Last week, our outlook for HDFC Bank was bearish, with expectations of further declines targeting the 1370-20 range. However, the downward momentum has slowed down, leading us to consider the possibility of a recovery attempt within the 1525-1460 range or even a complete recovery with a push above 1570. Such a recovery could reduce the stock’s heavy bearish bias. It’s important to note that HDFC Bank carries a 29% weightage in the Bank Nifty index, so its movement can significantly impact the index. Additionally, more than 50% of Bank Nifty constituents are currently trading above their 50-day moving averages, indicating the potential for new leaders to emerge. The Bank Nifty index appears poised for a bounce back, but we would be interested in initiating short positions on a pullback to 45,000. However, we anticipate a breakout beyond this level in the latter part of October.
Furthermore, foreign institutional investors (FIIs) have increased their short positions in index futures, constituting 27% of shorts in this segment among participants. The short-to-long proportion of FII positions has reached 70%, a historically high figure. However, it’s essential to consider these figures in the context of the total open interest of shorts, which is still lower than what was observed at the beginning of September. Notably, we saw a similar extreme in short positions in late July, followed by an uptrend. October has historically been a favorable month for Nifty, and the high level of shorts sets up an ideal scenario for potential reversals. In the case of Nifty, the 19,420-19,320 range presents a hurdle before reaching 18,600, a level hinted at by last week’s sharp decline. However, an inside bar observed on Friday suggests the possibility of a revival and a move beyond 20,000 if a close above 19,780 is achieved. With the Sensex, the resistance at 66,100 resembles rejection trades, but if it doesn’t slide below 65,700, we anticipate a return to a sustainable uptrend, with an initial target at 66,500.
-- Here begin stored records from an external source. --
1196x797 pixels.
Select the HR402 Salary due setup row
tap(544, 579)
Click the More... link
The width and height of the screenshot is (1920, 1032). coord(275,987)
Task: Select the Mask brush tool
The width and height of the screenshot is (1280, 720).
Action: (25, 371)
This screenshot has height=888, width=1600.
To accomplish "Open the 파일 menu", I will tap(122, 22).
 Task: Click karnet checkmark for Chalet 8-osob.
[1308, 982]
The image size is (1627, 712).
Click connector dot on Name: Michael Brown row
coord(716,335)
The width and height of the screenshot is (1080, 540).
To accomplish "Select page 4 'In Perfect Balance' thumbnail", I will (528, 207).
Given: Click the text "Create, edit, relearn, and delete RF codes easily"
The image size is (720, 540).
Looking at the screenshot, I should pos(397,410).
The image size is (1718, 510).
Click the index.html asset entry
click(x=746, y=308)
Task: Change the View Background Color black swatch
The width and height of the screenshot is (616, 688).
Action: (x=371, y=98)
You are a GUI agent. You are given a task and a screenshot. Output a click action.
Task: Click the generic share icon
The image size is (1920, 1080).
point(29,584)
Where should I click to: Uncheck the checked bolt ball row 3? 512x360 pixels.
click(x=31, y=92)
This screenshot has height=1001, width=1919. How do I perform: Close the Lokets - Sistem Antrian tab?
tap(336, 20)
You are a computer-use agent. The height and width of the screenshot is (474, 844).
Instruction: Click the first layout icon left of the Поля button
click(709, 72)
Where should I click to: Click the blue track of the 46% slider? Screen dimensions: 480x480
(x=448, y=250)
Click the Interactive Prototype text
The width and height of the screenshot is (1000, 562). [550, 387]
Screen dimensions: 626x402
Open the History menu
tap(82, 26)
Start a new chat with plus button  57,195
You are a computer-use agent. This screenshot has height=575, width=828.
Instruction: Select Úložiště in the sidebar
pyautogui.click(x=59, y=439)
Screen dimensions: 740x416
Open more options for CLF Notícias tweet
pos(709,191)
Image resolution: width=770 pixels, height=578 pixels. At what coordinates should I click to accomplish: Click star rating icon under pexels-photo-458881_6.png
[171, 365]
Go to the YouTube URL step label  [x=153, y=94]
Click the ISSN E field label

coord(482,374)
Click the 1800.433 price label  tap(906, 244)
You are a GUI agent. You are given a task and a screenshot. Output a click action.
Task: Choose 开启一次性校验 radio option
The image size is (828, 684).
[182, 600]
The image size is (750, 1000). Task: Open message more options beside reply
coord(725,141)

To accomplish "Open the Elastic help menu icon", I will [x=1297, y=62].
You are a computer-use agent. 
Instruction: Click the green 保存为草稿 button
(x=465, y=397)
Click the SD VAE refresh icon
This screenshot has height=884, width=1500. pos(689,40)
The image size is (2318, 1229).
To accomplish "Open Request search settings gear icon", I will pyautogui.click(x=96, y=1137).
Similar to the indices, the USDINR pair faced challenges last week, particularly in surpassing the 83.27-83.44 barrier. The subsequent pullback found support around the key level of 82.78, maintaining a neutral bias. While there were some upward movements, none gathered enough momentum. As we start the week, we expect fluctuations but maintain a positive bias as long as the pair remains above 82.98.